Records.
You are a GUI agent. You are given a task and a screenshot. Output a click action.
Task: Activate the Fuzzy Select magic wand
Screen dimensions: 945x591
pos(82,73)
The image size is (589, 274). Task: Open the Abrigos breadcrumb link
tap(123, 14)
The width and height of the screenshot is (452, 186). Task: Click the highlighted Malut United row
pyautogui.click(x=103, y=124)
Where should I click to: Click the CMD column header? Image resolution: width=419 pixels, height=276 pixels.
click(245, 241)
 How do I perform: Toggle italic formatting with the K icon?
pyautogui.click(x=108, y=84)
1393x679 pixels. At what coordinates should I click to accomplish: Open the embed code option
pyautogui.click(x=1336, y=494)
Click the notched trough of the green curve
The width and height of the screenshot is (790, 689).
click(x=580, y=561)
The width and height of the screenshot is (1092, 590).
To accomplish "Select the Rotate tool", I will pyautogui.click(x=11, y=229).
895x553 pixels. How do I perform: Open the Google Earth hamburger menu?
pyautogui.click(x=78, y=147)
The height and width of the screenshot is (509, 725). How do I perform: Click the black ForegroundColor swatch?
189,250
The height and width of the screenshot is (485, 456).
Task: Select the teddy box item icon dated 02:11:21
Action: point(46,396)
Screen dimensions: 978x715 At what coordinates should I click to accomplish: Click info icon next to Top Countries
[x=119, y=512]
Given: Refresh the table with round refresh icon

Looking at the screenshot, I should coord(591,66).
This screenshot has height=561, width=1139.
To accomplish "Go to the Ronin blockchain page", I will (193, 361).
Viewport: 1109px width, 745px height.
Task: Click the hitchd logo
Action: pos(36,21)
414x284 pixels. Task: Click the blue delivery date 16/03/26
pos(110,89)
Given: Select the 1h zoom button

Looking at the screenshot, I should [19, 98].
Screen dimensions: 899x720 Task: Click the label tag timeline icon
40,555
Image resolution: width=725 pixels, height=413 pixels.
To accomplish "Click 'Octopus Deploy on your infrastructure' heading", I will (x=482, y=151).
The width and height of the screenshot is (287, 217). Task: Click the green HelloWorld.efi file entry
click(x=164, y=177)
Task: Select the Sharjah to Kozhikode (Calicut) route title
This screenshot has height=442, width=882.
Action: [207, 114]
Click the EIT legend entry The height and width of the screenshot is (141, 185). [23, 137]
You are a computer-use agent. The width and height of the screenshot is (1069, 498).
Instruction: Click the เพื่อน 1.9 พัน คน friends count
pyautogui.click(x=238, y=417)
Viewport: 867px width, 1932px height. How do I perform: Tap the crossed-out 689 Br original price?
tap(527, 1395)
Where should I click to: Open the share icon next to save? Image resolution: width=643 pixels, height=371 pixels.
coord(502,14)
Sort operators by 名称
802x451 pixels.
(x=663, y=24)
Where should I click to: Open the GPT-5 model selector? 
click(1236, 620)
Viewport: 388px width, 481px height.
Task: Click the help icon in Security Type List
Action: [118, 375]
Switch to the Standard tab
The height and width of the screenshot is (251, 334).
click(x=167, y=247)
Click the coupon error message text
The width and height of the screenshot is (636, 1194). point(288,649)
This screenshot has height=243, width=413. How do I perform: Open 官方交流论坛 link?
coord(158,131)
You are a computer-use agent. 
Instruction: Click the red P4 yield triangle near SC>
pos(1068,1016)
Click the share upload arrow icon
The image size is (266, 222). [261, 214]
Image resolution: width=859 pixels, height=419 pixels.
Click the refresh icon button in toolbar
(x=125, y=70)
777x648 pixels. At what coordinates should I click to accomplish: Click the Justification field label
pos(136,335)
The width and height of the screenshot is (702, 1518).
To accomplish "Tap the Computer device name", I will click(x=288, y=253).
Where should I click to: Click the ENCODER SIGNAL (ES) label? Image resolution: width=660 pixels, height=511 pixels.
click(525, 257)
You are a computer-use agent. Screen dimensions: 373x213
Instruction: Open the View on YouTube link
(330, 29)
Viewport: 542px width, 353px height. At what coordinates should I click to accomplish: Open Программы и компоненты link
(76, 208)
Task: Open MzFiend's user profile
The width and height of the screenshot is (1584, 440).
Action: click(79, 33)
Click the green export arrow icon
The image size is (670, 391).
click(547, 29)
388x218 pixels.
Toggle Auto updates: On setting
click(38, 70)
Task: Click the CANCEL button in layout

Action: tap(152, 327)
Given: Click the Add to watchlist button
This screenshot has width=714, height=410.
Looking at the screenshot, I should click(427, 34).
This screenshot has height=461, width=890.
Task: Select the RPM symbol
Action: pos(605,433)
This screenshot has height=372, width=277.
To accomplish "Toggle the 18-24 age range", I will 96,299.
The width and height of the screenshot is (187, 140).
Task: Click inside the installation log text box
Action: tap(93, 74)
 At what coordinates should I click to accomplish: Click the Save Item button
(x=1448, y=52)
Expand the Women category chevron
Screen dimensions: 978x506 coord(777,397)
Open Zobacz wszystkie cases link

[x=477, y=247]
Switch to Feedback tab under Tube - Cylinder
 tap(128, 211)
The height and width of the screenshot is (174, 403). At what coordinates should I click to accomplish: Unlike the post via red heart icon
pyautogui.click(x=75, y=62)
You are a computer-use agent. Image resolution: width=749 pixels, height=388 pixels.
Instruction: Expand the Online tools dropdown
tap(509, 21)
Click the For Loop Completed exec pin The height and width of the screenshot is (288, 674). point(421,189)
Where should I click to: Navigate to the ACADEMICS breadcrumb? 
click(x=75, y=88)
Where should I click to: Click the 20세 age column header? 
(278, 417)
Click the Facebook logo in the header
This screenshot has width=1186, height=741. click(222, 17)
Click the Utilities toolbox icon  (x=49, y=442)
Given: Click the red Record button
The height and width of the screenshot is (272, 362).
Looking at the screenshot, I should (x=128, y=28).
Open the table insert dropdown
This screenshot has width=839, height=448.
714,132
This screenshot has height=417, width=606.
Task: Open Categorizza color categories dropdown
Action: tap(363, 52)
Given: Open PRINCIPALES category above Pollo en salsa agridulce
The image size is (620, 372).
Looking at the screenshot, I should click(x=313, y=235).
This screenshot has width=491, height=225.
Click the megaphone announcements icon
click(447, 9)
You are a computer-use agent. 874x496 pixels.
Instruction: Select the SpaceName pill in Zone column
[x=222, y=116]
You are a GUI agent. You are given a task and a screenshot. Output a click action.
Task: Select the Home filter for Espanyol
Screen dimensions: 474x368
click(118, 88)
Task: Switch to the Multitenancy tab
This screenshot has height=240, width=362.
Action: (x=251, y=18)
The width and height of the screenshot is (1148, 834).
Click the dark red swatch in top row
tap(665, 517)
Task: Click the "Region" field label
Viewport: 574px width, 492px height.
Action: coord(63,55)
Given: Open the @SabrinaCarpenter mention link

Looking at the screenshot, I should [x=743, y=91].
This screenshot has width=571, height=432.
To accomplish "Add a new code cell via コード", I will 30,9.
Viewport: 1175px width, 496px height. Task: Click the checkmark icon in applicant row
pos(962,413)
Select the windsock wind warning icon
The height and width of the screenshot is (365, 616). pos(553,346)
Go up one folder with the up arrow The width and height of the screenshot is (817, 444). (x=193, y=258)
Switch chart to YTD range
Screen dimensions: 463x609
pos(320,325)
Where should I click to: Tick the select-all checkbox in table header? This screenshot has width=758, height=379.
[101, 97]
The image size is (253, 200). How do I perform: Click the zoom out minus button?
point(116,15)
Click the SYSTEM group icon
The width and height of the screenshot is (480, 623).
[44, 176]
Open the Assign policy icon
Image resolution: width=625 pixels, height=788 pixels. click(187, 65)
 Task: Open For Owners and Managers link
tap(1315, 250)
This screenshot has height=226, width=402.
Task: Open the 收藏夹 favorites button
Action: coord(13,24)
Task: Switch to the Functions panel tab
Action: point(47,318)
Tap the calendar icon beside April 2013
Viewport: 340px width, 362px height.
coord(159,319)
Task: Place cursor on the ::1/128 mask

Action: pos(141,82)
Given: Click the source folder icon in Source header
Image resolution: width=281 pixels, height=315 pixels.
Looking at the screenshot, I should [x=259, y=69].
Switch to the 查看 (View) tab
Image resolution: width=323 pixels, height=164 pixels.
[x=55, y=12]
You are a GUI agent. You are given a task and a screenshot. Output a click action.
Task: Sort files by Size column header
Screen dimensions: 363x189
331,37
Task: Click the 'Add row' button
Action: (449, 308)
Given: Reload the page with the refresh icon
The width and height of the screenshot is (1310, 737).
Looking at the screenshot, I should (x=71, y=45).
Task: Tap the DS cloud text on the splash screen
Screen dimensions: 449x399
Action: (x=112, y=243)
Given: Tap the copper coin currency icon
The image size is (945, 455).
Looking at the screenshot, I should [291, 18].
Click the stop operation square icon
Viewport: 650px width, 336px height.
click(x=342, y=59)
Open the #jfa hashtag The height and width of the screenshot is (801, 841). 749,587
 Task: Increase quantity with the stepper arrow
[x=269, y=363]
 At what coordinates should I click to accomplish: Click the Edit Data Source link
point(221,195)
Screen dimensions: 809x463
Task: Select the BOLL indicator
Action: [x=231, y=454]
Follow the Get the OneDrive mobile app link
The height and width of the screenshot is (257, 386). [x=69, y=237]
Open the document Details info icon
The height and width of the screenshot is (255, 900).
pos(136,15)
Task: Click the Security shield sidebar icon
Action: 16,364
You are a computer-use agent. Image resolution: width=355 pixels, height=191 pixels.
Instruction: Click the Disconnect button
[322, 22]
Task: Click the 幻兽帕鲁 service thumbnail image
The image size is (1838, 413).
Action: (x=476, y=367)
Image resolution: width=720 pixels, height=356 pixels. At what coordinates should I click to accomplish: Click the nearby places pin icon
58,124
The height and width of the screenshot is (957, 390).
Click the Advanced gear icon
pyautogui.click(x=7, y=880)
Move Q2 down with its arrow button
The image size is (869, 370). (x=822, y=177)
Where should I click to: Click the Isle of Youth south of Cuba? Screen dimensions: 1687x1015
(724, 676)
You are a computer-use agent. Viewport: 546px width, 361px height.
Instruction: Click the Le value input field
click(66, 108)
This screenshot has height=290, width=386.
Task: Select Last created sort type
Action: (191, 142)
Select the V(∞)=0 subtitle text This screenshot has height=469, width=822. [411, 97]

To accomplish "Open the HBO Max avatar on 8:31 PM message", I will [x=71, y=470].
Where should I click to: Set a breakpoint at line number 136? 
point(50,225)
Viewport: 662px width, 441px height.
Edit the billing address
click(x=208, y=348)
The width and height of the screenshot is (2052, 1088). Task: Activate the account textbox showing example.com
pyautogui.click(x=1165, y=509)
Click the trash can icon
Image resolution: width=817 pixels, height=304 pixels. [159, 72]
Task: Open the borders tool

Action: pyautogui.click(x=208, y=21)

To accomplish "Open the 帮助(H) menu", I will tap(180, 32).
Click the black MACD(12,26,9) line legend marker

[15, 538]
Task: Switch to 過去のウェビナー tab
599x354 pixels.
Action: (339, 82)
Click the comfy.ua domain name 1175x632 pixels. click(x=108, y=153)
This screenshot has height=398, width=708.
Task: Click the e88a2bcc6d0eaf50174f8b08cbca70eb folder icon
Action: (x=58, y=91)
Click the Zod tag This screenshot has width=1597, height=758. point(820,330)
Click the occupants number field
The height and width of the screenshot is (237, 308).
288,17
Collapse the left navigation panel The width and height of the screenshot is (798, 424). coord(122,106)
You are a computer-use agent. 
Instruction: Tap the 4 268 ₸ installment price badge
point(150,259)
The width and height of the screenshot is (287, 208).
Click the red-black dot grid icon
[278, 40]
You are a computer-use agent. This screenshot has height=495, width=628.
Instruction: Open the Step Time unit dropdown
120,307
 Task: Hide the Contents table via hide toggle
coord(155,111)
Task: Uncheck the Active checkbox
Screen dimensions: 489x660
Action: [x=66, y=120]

What to produce. Of all the entries above, repeat only the lines from the line that has "This screenshot has height=372, width=277." to the line that has "You are a computer-use agent. Image resolution: width=749", both lines included, exactly.

Result for this task.
This screenshot has height=372, width=277.
To accomplish "Toggle the 18-24 age range", I will 96,299.
The width and height of the screenshot is (187, 140).
Task: Click inside the installation log text box
Action: tap(93, 74)
 At what coordinates should I click to accomplish: Click the Save Item button
(x=1448, y=52)
Expand the Women category chevron
Screen dimensions: 978x506 coord(777,397)
Open Zobacz wszystkie cases link

[x=477, y=247]
Switch to Feedback tab under Tube - Cylinder
 tap(128, 211)
The height and width of the screenshot is (174, 403). At what coordinates should I click to accomplish: Unlike the post via red heart icon
pyautogui.click(x=75, y=62)
You are a computer-use agent. Image resolution: width=749 pixels, height=388 pixels.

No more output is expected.